[Element and text location data]
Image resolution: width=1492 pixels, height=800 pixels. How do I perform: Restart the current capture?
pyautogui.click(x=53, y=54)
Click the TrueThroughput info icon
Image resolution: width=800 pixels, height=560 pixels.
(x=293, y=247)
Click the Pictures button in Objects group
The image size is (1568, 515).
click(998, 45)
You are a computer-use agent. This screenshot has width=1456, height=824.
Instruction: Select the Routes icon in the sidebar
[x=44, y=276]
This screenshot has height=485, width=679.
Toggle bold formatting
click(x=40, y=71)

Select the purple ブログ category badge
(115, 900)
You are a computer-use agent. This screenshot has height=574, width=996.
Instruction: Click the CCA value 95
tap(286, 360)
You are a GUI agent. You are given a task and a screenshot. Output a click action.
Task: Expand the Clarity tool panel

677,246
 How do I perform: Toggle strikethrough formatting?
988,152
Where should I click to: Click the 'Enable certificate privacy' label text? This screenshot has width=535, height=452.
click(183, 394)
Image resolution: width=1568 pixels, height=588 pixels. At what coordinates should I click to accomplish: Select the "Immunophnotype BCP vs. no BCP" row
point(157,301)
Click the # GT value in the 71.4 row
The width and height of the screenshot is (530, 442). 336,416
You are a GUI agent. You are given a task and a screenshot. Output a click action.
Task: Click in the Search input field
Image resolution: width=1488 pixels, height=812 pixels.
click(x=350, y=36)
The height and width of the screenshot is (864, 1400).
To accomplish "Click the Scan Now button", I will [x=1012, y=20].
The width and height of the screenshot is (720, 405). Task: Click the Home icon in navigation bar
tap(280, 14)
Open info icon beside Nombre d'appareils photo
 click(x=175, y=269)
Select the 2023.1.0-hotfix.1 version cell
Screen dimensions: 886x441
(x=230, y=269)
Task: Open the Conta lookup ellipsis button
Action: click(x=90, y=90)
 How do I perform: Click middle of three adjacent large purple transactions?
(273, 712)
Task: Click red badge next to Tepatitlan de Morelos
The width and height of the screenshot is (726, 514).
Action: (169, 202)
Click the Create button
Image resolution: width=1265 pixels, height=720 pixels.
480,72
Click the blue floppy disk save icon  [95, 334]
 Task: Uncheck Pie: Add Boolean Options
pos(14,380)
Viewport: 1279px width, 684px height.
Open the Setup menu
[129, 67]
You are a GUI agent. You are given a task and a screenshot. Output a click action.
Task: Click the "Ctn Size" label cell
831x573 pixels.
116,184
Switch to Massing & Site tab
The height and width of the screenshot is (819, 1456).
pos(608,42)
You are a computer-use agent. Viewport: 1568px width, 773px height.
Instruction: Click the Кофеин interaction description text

Instruction:
Turn every line of the data above into a numbered list, omitting the blank lines.

Complete response:
1. Image resolution: width=1492 pixels, height=800 pixels. How do I perform: Restart the current capture?
2. pyautogui.click(x=53, y=54)
3. Click the TrueThroughput info icon
4. Image resolution: width=800 pixels, height=560 pixels.
5. (x=293, y=247)
6. Click the Pictures button in Objects group
7. The image size is (1568, 515).
8. click(998, 45)
9. You are a computer-use agent. This screenshot has width=1456, height=824.
10. Instruction: Select the Routes icon in the sidebar
11. [x=44, y=276]
12. This screenshot has height=485, width=679.
13. Toggle bold formatting
14. click(x=40, y=71)
15. Select the purple ブログ category badge
16. (115, 900)
17. You are a computer-use agent. This screenshot has height=574, width=996.
18. Instruction: Click the CCA value 95
19. tap(286, 360)
20. You are a GUI agent. You are given a task and a screenshot. Output a click action.
21. Task: Expand the Clarity tool panel
22. 677,246
23.  How do I perform: Toggle strikethrough formatting?
24. 988,152
25. Where should I click to: Click the 'Enable certificate privacy' label text? This screenshot has width=535, height=452.
26. click(183, 394)
27. Image resolution: width=1568 pixels, height=588 pixels. At what coordinates should I click to accomplish: Select the "Immunophnotype BCP vs. no BCP" row
28. point(157,301)
29. Click the # GT value in the 71.4 row
30. The width and height of the screenshot is (530, 442). 336,416
31. You are a GUI agent. You are given a task and a screenshot. Output a click action.
32. Task: Click in the Search input field
33. Image resolution: width=1488 pixels, height=812 pixels.
34. click(x=350, y=36)
35. The height and width of the screenshot is (864, 1400).
36. To accomplish "Click the Scan Now button", I will [x=1012, y=20].
37. The width and height of the screenshot is (720, 405). Task: Click the Home icon in navigation bar
38. tap(280, 14)
39. Open info icon beside Nombre d'appareils photo
40.  click(x=175, y=269)
41. Select the 2023.1.0-hotfix.1 version cell
42. Screen dimensions: 886x441
43. (x=230, y=269)
44. Task: Open the Conta lookup ellipsis button
45. Action: click(x=90, y=90)
46.  How do I perform: Click middle of three adjacent large purple transactions?
47. (273, 712)
48. Task: Click red badge next to Tepatitlan de Morelos
49. The width and height of the screenshot is (726, 514).
50. Action: (169, 202)
51. Click the Create button
52. Image resolution: width=1265 pixels, height=720 pixels.
53. 480,72
54. Click the blue floppy disk save icon  [95, 334]
55.  Task: Uncheck Pie: Add Boolean Options
56. pos(14,380)
57. Viewport: 1279px width, 684px height.
58. Open the Setup menu
59. [129, 67]
60. You are a GUI agent. You are given a task and a screenshot. Output a click action.
61. Task: Click the "Ctn Size" label cell
62. 831x573 pixels.
63. 116,184
64. Switch to Massing & Site tab
65. The height and width of the screenshot is (819, 1456).
66. pos(608,42)
67. You are a computer-use agent. Viewport: 1568px width, 773px height.
68. Instruction: Click the Кофеин interaction description text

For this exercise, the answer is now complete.